> _Aim of the exercise_:
Set down the records below word for word, from their first line through the line holding "This screenshot has", inclusive.

_ _ _ _ _ _ _

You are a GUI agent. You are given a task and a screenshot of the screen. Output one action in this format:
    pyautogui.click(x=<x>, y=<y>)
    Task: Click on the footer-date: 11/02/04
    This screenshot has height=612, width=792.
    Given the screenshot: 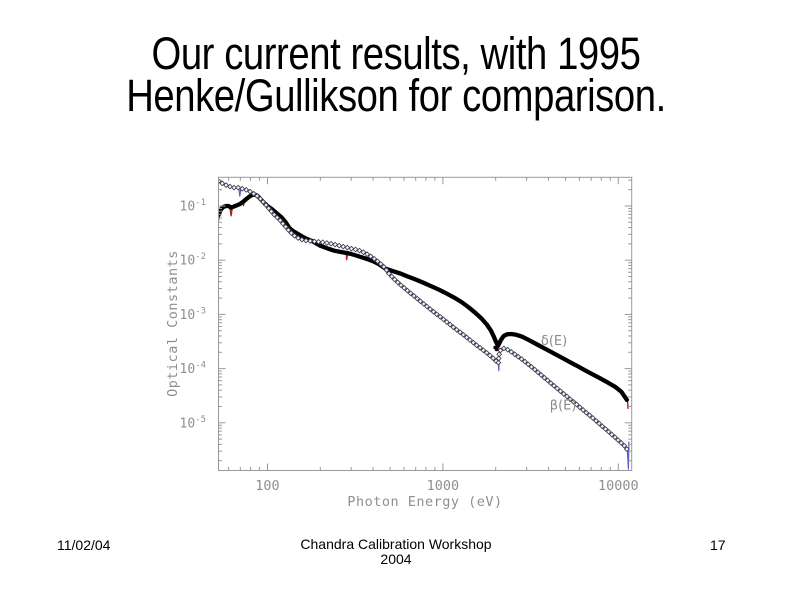 What is the action you would take?
    pyautogui.click(x=84, y=545)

_ _ _ _ _ _ _

> _Answer box_:
You are a GUI agent. You are given a task and a screenshot of the screen. Output one action in this format:
    pyautogui.click(x=<x>, y=<y>)
    Task: Click on the footer-date: 11/02/04
    This screenshot has height=612, width=792.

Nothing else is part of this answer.